EARLY SUMMER THOUGHTS
I've been dealing with a bad back lately. People give advice, and I know there are ways to get it fixed. I am however not comfortable with Chiropractic adjustments, and I don't think doctors will heal me either. Of the many issues I have, this one is possibly going to be the one that crushes my will and spirit.
People often inquire if I am still depressed. I am not. I am, however, aware of my sins, flaws, and fears, so the future does seem scary.
I have four books in various stages of completion. When these books are done I might well stop writing for print. It costs too much in terms of my health and soul to keep writing 80 hours a week. I am not going to ever stop writing poetry.
I've recently received a great many emails. It isn't that I am not grateful to be thought of, or considered a source for answers, but a number of the emails were not kind, or gentle. They were accusatory. Here are some of the snippets.
"Christianity is stupid, and so are you"
Thanks for that. If I am stupid I guess I can't respond. I am not offended by much, and I am ok with different ideas. I have many Atheist friends, people from Islam, people from Buddhism, people from Hindu beliefs. I am not an universalist. I am not sure, however, of the cosmic forces that people become aware of. I believe in Jesus. I accept that others do not.
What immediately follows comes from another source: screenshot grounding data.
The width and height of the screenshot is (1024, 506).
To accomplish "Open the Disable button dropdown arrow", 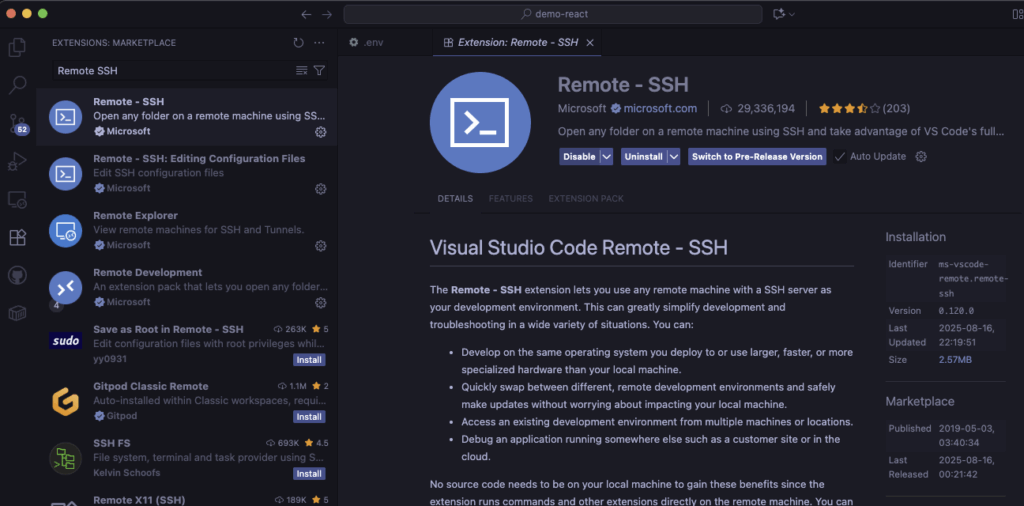I will (x=606, y=157).
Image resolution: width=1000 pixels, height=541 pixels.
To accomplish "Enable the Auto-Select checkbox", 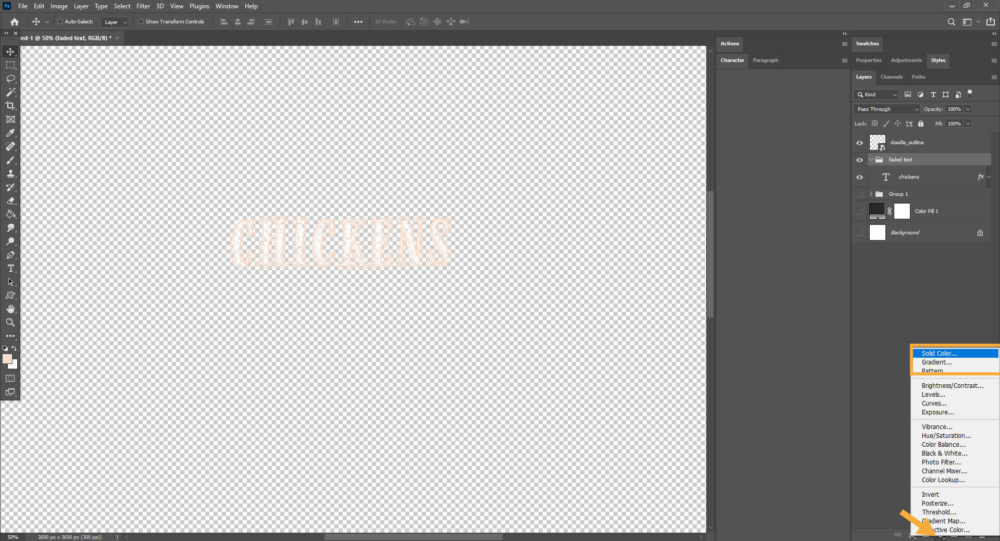I will pyautogui.click(x=59, y=21).
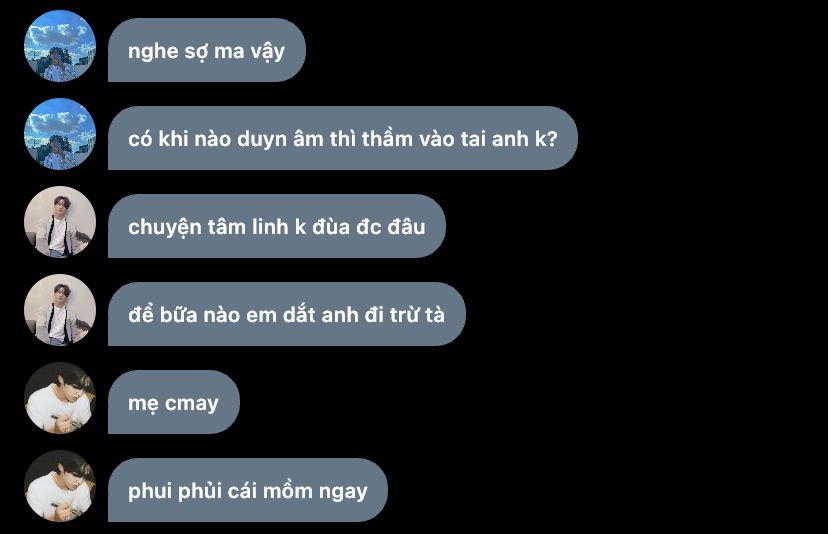Click the "mẹ cmay" chat bubble
828x534 pixels.
pos(174,402)
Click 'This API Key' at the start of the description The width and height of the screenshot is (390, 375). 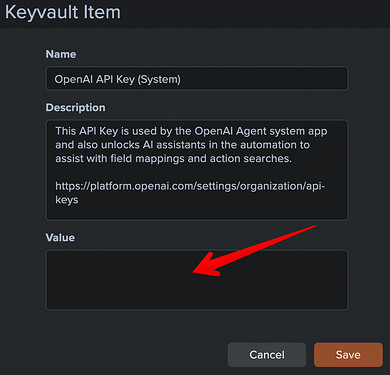(x=87, y=131)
"You are an ugly pussy. Go back to your fag kingdom."
Beauty is in the eye of the beholder, so if you find me ugly I concede you are right. I'll remember it next time I look in the mirror. Ugly doesn't hurt my feelings. And frankly, enough people disagree that that I am ok with the odd person thinking otherwise.
"You deserved cancer"
How very generous. I have received many emails from this person, none are reprintable, because they are all at this level of conversation. No one deserves a disease.
"You are a shitty poet"
Again, just as beauty is in the eye of the beholder, so is taste a thing that is unable, usually, to be separated from the holder of said taste. If I am a shitty poet, I still need to be what I am.
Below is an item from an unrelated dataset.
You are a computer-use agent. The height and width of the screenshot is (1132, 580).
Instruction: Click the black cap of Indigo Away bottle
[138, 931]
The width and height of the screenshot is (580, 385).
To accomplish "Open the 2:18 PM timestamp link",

If in doubt check this out ------> LINK TO MY SHITTY POETRY
Check this out too------------> LINK TO MY PUBLISHED WORKS
Je ne regrette pas la douleur, car il m'a fait plus forte
I have indeed suffered recently, but it allowed me to see the gifts others gave to me with a grateful heart, and hope. I am not a emotion whore, but to others it seems so. It is about the way humans feel about emotions. I am not ashamed of mine.